PROBLEM REQUIREMENTS ▸ Please collect every row below that contains the word "circle", and copy each of those rows in full.

* Start INFORMATION GIVEN *

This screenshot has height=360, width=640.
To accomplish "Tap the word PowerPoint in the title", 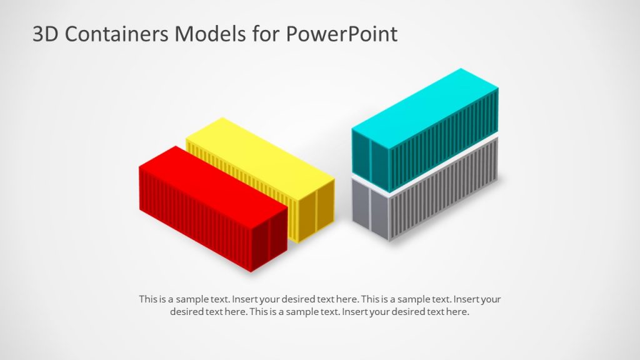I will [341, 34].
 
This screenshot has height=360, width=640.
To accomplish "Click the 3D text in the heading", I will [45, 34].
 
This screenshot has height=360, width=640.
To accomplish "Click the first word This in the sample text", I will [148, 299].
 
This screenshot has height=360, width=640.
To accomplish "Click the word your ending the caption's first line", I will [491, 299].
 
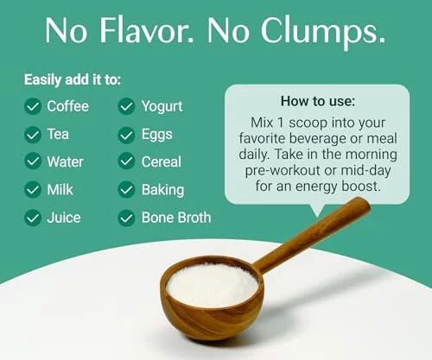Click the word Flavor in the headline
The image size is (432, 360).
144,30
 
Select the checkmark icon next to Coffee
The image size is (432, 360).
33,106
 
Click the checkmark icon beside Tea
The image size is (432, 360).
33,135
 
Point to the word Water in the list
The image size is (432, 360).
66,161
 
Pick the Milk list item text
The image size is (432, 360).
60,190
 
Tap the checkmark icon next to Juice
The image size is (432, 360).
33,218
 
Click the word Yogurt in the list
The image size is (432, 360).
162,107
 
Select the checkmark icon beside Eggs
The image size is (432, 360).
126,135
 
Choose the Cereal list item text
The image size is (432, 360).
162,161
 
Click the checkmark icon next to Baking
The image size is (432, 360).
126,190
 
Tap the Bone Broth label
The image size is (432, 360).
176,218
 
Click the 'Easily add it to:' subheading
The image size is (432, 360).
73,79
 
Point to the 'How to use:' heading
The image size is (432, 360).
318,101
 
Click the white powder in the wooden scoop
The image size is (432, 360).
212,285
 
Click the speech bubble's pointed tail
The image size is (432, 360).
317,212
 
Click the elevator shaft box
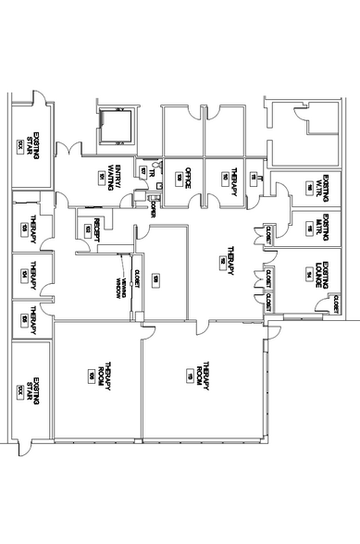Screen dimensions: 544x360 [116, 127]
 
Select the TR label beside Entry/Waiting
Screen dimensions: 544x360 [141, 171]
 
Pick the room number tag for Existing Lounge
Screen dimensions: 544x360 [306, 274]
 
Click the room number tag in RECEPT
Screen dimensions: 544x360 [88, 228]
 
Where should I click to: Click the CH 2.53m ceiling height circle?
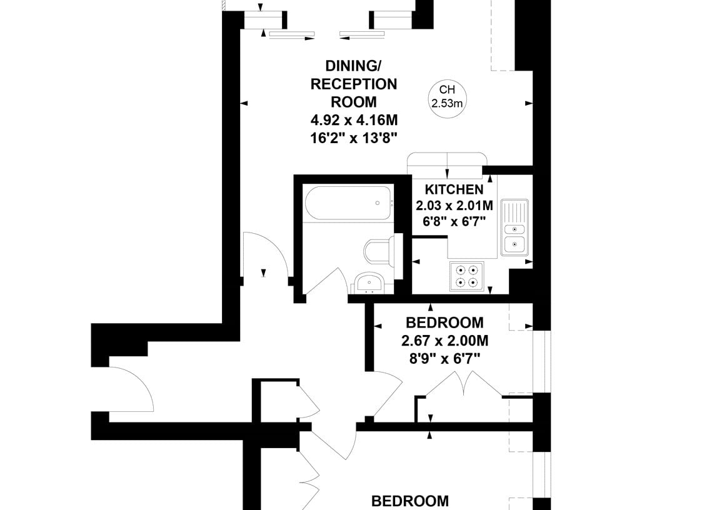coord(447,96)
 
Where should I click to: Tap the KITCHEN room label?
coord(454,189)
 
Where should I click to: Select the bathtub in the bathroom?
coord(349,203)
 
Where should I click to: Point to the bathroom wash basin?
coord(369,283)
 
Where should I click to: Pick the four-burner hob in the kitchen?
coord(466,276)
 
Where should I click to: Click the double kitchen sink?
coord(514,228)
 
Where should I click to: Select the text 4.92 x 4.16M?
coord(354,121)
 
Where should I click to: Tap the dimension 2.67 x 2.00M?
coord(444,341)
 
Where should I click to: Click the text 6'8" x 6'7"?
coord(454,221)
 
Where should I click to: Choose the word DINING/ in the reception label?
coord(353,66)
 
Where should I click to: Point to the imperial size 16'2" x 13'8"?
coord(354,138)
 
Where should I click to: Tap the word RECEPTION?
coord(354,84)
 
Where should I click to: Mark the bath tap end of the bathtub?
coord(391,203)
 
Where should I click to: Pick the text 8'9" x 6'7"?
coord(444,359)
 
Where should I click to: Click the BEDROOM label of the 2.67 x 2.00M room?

* End INFORMATION GIVEN *
* Start INFORMATION GIVEN *

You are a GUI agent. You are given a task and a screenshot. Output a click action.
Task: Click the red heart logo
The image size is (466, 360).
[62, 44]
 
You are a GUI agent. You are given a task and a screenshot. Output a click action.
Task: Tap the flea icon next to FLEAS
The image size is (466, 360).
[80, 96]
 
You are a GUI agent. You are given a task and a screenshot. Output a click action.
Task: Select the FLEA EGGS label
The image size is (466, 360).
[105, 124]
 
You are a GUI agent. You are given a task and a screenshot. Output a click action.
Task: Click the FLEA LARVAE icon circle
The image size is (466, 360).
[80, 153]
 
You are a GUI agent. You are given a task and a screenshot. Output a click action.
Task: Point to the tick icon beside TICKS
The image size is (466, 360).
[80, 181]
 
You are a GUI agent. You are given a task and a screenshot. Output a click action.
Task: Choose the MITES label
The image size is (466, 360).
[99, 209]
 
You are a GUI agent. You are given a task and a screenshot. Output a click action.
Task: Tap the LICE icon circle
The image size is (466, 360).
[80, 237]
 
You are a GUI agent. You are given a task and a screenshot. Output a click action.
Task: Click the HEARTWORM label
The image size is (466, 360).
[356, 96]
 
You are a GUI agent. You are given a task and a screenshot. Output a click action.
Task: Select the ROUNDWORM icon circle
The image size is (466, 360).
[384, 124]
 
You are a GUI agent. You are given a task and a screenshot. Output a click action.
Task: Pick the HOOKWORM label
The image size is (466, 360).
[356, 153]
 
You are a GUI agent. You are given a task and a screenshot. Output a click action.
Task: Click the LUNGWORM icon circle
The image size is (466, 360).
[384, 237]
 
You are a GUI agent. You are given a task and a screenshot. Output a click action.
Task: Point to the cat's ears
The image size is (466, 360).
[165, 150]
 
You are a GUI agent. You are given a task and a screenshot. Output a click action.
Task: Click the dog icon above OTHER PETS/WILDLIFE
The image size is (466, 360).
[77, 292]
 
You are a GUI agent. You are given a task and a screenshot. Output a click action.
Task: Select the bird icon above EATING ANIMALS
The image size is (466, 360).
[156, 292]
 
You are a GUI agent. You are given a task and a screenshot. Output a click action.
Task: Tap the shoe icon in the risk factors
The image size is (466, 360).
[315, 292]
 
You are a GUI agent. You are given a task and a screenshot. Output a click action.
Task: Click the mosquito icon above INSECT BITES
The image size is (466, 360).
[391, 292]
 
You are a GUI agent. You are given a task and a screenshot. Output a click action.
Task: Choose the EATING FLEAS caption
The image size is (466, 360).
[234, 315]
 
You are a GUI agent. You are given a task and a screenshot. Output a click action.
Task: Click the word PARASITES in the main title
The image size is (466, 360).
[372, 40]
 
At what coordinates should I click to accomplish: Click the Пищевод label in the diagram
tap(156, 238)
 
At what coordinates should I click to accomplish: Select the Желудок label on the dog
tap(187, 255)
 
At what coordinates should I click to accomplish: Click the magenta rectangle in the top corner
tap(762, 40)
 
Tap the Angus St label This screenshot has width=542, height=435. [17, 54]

* End INFORMATION GIVEN *
* Start INFORMATION GIVEN *

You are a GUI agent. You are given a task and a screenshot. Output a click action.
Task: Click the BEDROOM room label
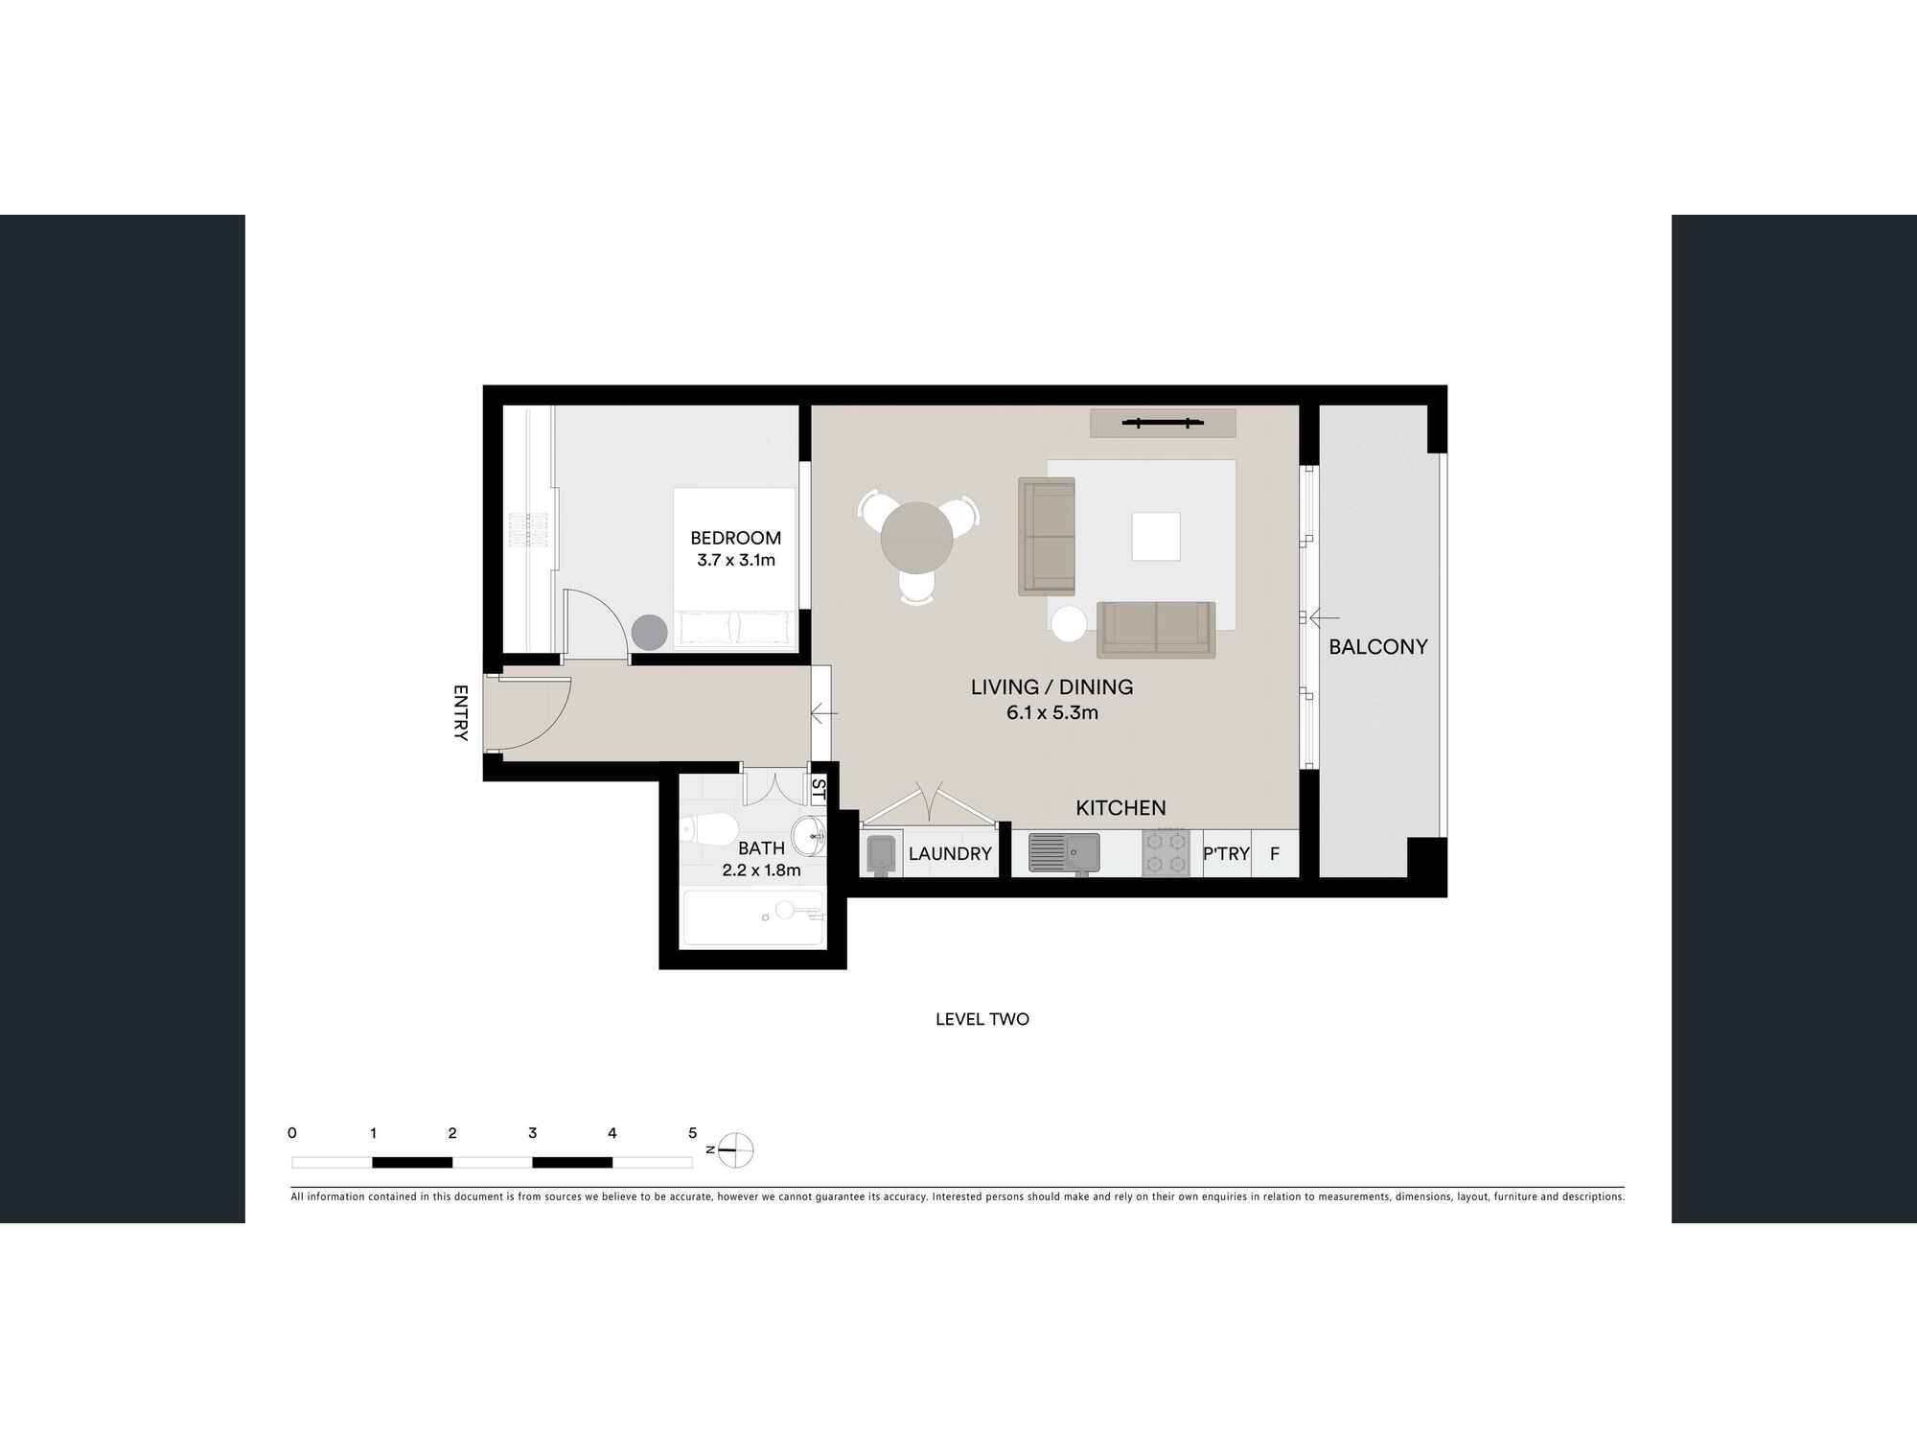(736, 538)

* End INFORMATION GIVEN *

COMPLETED TASK ▸
Where should I click to: Click the CH 2.53m ceiling height circle?
Task: Click the FLEA LARVAE icon circle
Task: Tap the LICE icon circle
Task: Select the ROUNDWORM icon circle
Task: Click the LUNGWORM icon circle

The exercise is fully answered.